If the sapphire substrate has an etch stop layer, the method may first transfer the sub-micron pattern to the etch stop layer, and etch the sapphire substrate through an etch stop layer having a sub-micron structure to obtain a sub-micron patterned sapphire substrate. .

Referring to FIG. 7 and FIG. 8A to FIG. 8E, FIG. 7 is a flow chart showing the steps of the method for fabricating the sub-micron patterned sapphire substrate 8 according to another embodiment of the present invention, FIG. 8A to FIG. A schematic diagram showing the steps of the method of Figure 7. Please note that the sapphire substrate 80 of the present embodiment further includes an etch stop layer 800.
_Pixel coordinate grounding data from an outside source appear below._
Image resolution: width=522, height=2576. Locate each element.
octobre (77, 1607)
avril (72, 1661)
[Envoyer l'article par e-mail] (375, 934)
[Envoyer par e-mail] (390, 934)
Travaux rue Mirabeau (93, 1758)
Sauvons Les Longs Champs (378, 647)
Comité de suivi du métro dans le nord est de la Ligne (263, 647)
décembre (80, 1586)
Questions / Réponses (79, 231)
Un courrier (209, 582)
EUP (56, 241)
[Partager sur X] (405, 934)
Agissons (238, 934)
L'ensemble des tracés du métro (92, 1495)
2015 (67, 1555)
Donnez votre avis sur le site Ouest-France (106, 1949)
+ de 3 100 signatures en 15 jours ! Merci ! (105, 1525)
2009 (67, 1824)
As shown in FIG. 7, the specific embodiment is different from the previous embodiment in that the method of the specific embodiment further includes steps S760, S780, step S782, and step S784. In step S760, the sapphire substrate 80 is embossed by the sub-mold 92 and the embossed material 84 is formed on the etch stop layer 800 of the sapphire substrate 80. Similarly, the photoresist layer 82 has the same shape as the sub-micron pattern 900 of the master 90. The pattern is shown in Figure 8A and Figure 8B. In step S780, the etch stop layer 800 is etched through the photoresist layer 82 having the sub-micron pattern to transfer the sub-micron pattern on the photoresist layer 82 to the etch stop layer 800, as shown in FIG. In step S782, the photoresist layer 82 is removed, as shown in FIG. Finally, in step S784, the sapphire substrate 80 is etched through the etch stop layer 800 having the sub-micron structure to obtain the sub-micro pattern sapphire substrate 8, as shown in FIG. It should be noted that the other steps of the method of the specific embodiment are substantially the same as the corresponding steps of the foregoing specific embodiments, and thus are not described herein again.
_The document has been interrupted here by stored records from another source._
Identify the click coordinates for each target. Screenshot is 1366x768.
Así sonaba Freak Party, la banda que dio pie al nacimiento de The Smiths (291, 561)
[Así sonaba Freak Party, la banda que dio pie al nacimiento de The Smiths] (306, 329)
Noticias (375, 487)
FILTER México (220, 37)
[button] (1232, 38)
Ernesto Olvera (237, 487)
In this embodiment, after the sub-micron pattern is transferred from the photoresist layer 82 to the etch stop layer 800, the photoresist layer 82 is removed and the sapphire substrate 80 is etched only through the etch stop layer 800. However, in another embodiment, the photoresist layer may also remain and form a barrier structure with the etch barrier layer, and the sapphire substrate may be etched through the barrier structure to obtain a sub-micron patterned sapphire substrate. Therefore, whether the photoresist layer is left after transferring the sub-micron pattern to the etch stop layer can be etched according to the needs of the user or the designer.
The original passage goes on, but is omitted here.